Stated goal
Reproduce the items word for word, starting at the line containing "Task: Switch to slide sorter view icon" and ending with the last item, both ends included. Leave the pictures out of your answer.
▽
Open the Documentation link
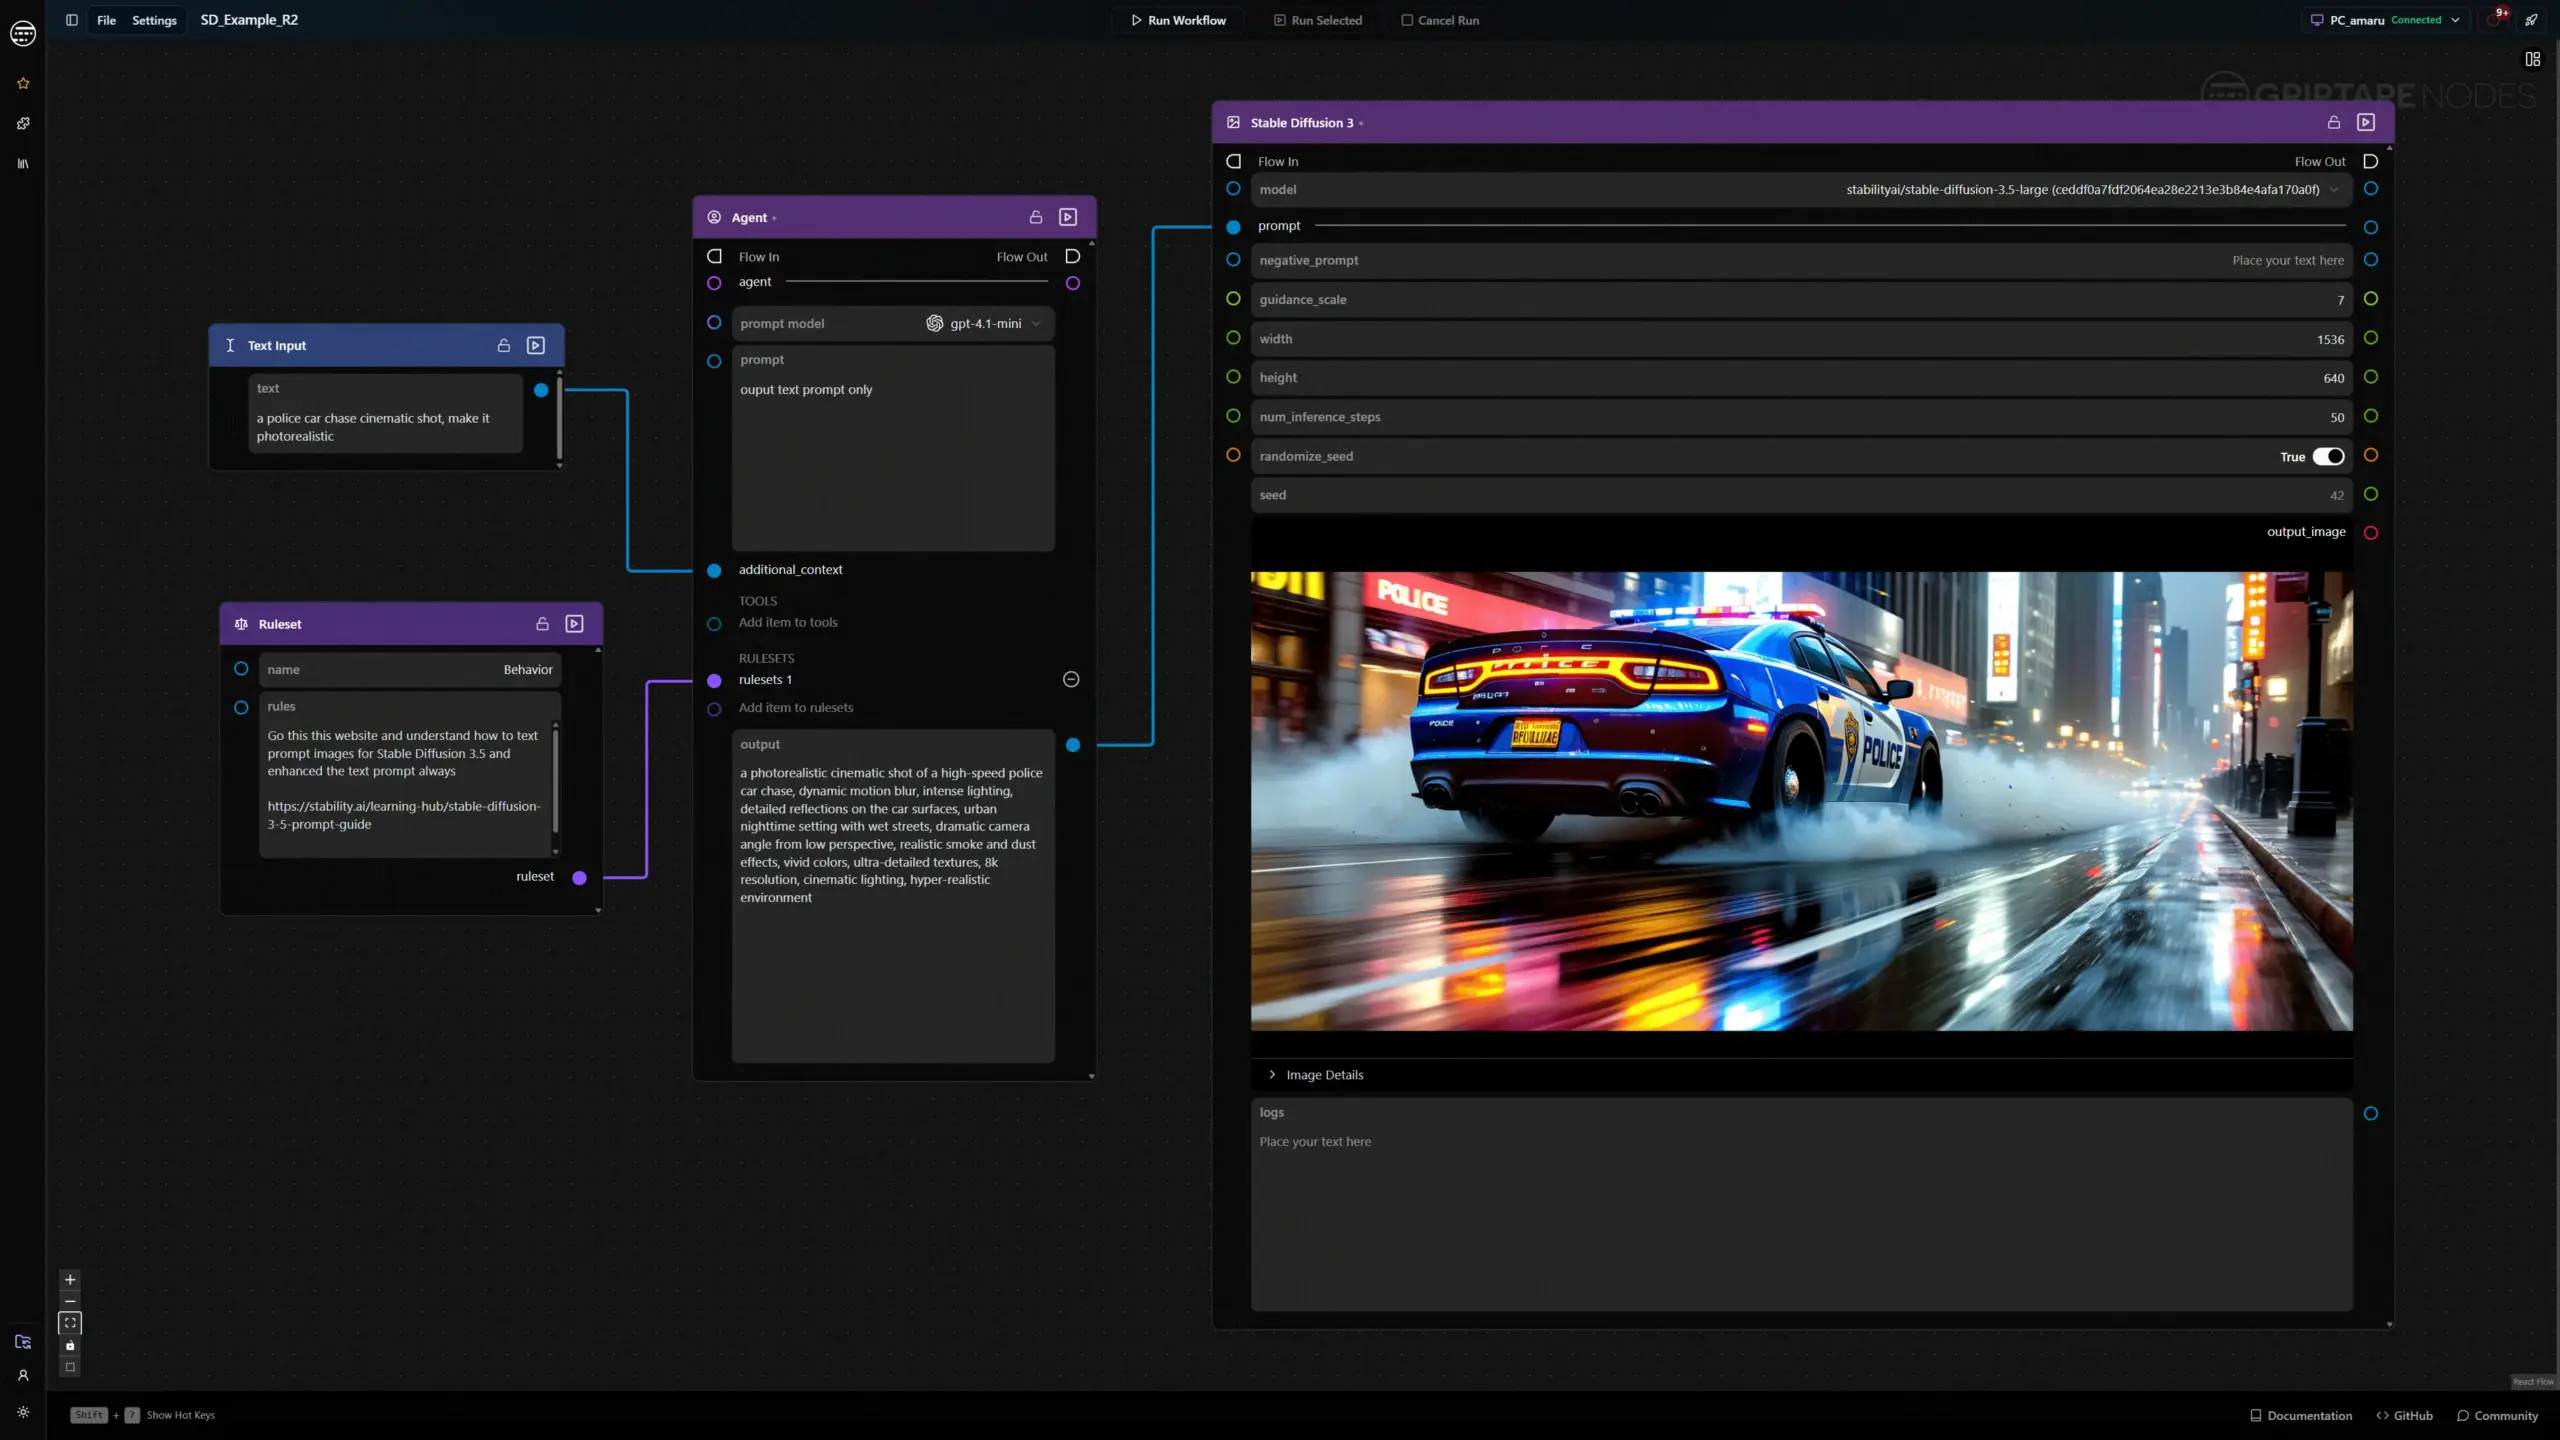 (2300, 1415)
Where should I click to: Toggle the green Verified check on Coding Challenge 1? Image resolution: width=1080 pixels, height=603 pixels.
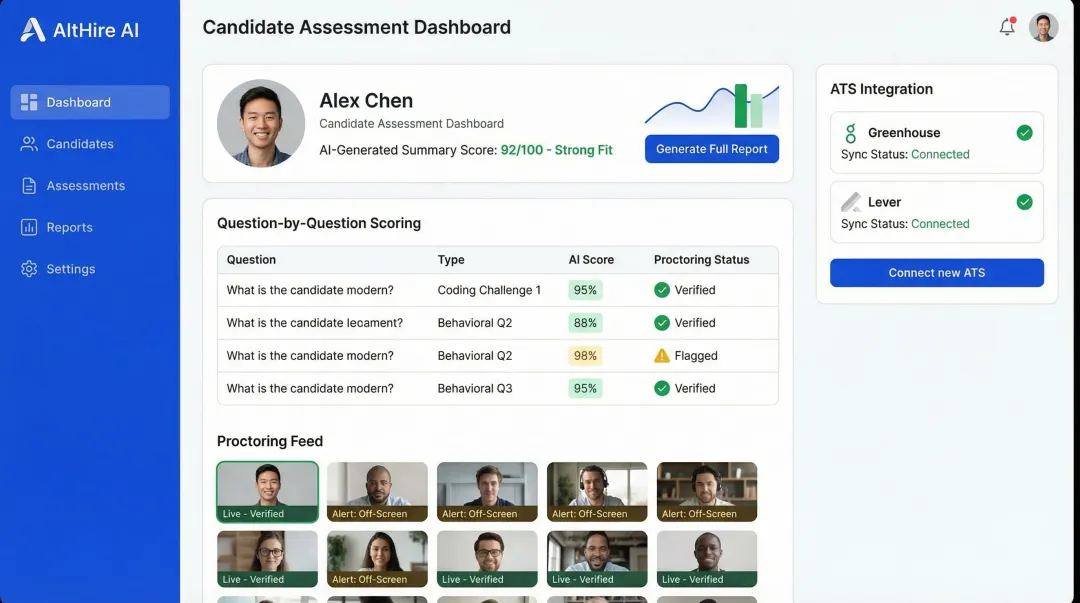(661, 289)
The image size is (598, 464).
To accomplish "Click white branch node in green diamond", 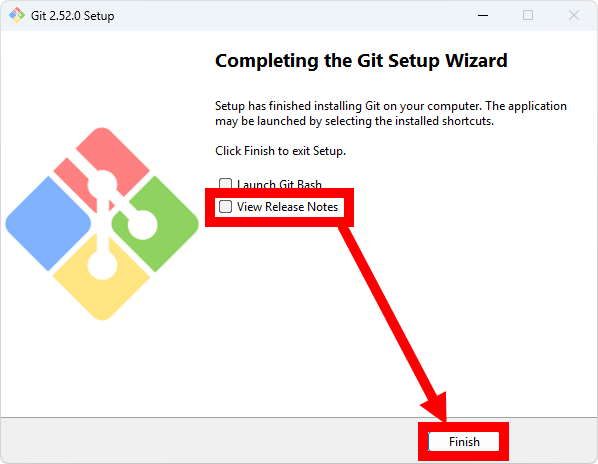I will pyautogui.click(x=142, y=225).
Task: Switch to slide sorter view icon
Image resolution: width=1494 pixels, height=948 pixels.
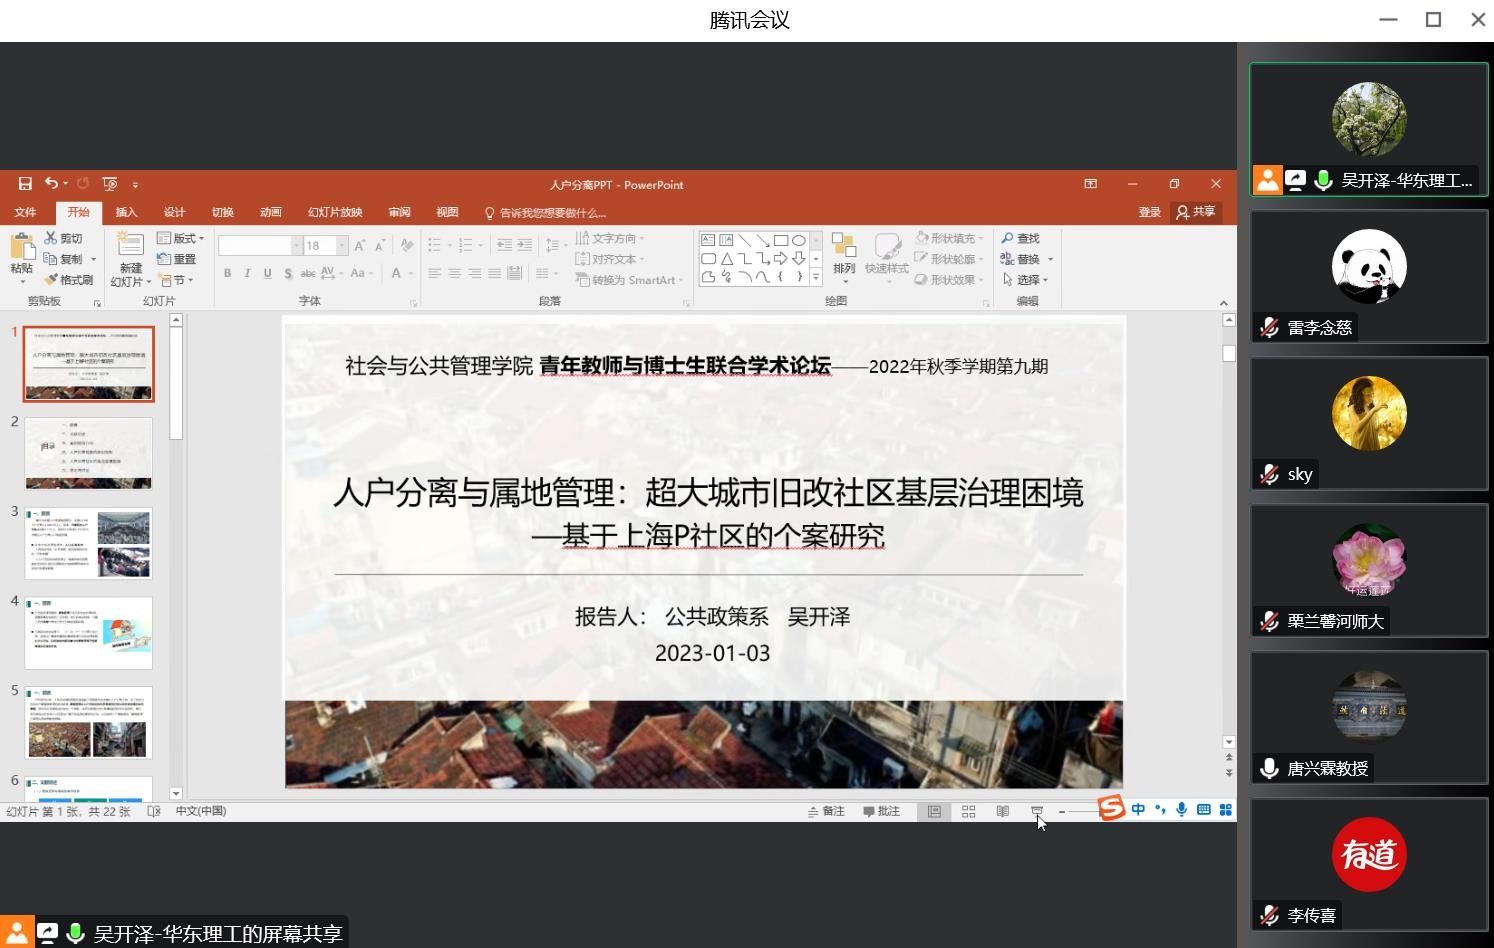Action: pos(968,811)
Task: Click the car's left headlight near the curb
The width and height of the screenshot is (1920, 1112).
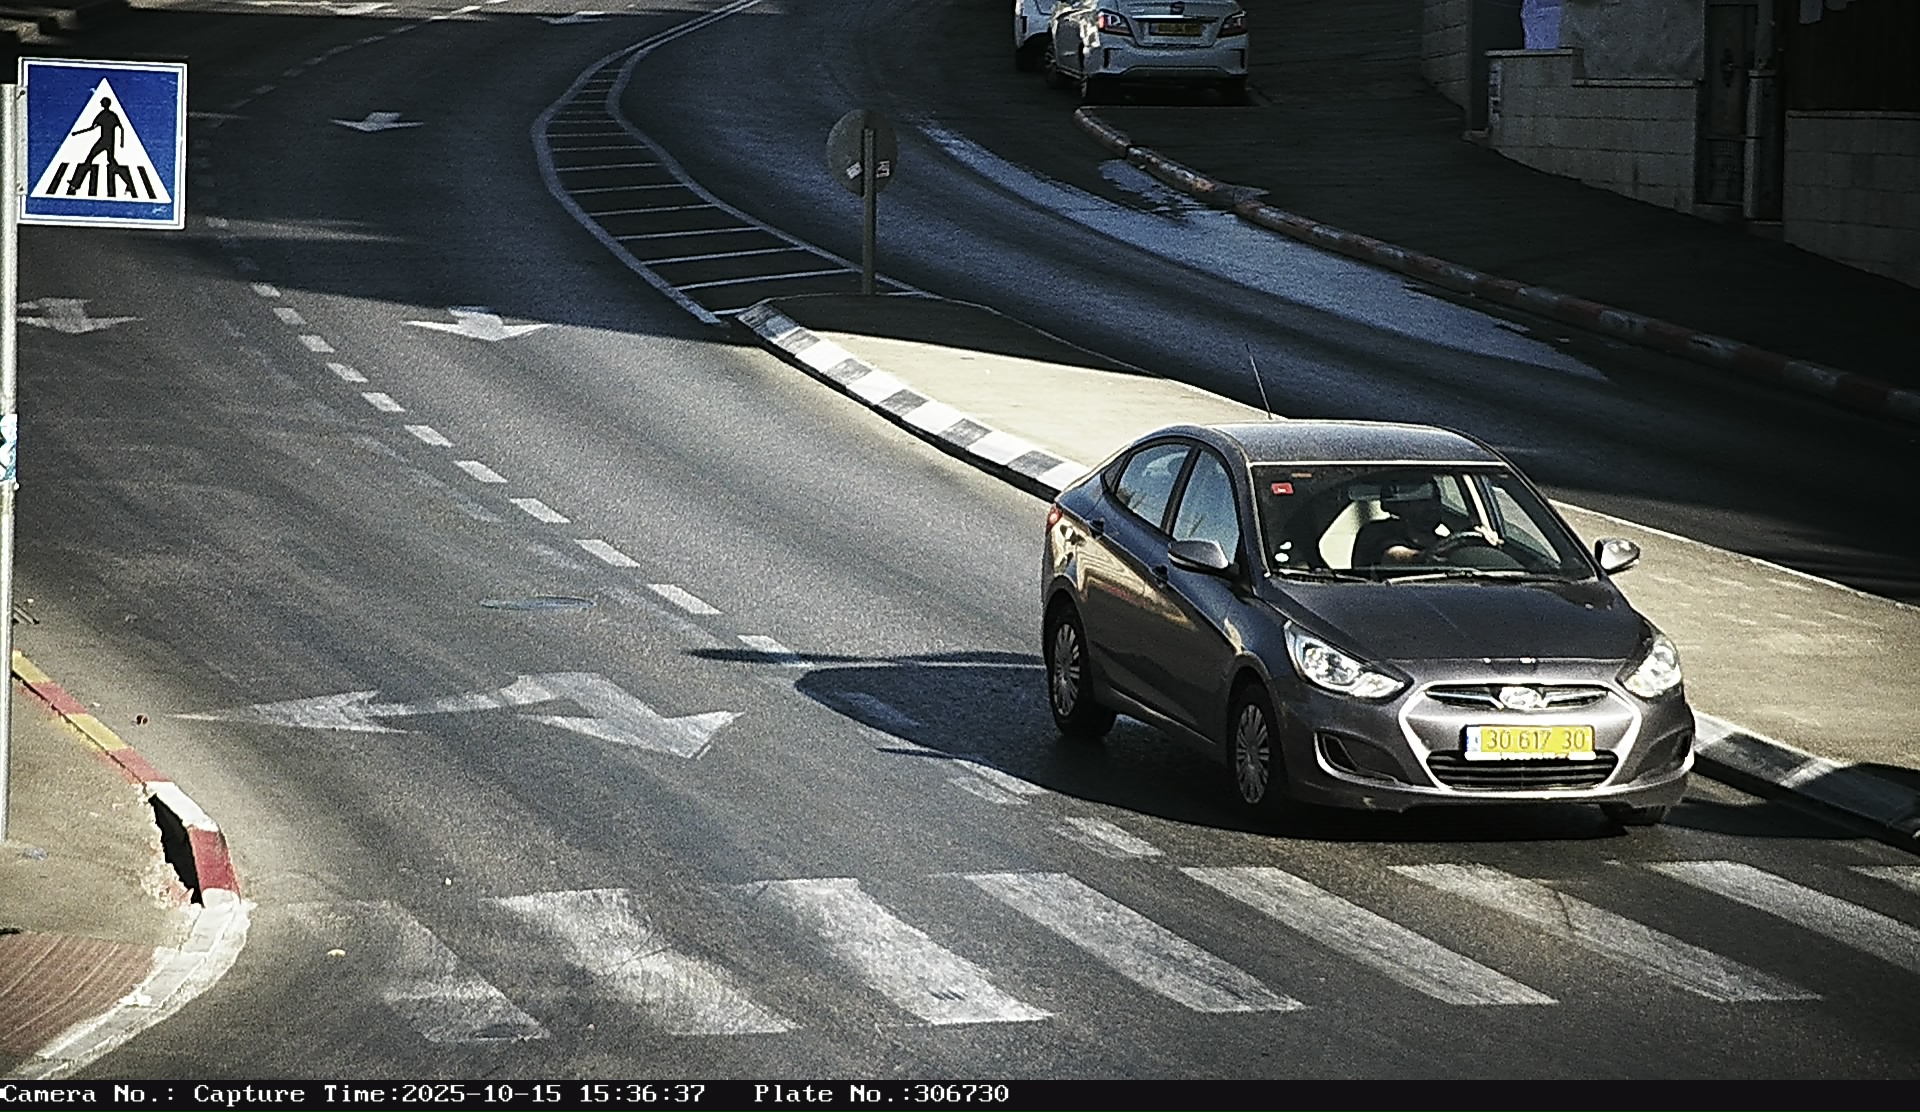Action: (1652, 669)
△
Exercise result
Task: Switch to slide sorter view icon
Image resolution: width=1494 pixels, height=948 pixels.
Action: pos(968,811)
Task: Click the car's left headlight near the curb
The width and height of the screenshot is (1920, 1112).
Action: (1652, 669)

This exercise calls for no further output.